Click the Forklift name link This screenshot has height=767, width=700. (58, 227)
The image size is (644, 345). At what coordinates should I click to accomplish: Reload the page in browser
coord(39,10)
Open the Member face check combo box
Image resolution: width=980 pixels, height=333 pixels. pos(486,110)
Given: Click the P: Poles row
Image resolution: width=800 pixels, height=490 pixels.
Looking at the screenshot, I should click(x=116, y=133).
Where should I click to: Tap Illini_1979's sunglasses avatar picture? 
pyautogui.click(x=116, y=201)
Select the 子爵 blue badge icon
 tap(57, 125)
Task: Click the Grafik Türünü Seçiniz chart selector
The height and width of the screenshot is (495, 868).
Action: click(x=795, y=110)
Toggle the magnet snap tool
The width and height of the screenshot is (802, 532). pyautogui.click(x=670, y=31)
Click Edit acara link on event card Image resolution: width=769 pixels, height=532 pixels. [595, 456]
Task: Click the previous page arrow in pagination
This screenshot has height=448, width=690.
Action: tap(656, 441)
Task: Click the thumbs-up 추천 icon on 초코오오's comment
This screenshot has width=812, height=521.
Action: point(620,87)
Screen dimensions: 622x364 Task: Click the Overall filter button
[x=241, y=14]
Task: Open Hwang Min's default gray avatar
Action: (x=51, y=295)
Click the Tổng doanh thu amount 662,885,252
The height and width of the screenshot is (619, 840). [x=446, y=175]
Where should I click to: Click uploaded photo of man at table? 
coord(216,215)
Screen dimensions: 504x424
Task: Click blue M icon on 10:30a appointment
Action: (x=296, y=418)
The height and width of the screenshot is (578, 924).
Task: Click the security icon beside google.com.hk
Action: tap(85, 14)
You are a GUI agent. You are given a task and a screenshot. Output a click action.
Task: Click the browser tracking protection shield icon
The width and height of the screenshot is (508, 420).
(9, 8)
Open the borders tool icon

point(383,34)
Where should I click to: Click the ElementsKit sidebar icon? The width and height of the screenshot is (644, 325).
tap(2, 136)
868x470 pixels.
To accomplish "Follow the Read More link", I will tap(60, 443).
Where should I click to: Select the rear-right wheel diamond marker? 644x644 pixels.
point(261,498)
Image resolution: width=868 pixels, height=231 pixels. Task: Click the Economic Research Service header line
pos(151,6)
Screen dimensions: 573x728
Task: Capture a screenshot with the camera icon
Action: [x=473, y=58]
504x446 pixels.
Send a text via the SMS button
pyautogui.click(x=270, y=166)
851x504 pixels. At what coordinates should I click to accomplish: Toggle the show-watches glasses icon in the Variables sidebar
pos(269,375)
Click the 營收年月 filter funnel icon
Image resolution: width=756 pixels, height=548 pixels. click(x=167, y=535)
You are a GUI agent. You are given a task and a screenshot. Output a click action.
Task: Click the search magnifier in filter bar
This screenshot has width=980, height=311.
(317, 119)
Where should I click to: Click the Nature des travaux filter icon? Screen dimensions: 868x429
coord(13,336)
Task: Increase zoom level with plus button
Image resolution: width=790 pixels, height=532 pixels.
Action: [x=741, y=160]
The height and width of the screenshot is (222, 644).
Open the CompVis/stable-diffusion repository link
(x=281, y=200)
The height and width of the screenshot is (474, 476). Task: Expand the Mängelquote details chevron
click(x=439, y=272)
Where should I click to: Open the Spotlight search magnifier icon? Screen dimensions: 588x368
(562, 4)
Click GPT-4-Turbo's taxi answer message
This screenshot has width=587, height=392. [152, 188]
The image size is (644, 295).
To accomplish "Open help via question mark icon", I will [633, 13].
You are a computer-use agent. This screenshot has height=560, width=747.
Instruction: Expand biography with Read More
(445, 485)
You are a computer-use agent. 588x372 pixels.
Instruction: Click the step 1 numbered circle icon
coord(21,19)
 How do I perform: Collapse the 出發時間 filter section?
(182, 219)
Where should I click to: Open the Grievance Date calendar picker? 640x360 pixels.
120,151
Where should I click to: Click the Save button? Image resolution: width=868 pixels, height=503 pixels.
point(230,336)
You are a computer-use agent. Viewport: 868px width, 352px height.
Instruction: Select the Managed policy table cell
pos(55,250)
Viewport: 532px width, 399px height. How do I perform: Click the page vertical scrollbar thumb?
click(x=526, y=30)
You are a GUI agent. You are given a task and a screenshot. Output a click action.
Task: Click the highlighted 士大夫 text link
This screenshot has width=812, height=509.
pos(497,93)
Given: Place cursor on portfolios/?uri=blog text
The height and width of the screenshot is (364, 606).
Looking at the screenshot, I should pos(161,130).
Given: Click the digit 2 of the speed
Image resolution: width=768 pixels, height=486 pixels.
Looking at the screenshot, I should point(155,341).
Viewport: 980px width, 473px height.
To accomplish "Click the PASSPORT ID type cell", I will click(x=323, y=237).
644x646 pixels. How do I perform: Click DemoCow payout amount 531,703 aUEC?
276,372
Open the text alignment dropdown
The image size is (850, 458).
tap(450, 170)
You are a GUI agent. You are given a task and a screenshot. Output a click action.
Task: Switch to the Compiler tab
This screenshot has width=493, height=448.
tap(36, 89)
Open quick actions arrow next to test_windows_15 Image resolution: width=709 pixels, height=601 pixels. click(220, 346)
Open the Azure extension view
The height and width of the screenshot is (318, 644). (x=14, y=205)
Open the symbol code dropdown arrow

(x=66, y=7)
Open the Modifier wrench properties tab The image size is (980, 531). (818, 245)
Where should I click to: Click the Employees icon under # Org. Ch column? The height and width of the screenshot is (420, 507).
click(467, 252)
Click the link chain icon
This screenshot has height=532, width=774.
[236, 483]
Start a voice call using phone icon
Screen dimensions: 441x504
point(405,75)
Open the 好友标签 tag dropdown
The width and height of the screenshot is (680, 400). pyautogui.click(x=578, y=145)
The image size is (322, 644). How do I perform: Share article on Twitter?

++++++++++++++++++++

- WORK INSTRUCTION -
Tally up how many lines in the preceding listing contain the word "will". Give nothing but the number.

- ANSWER SPACE -
3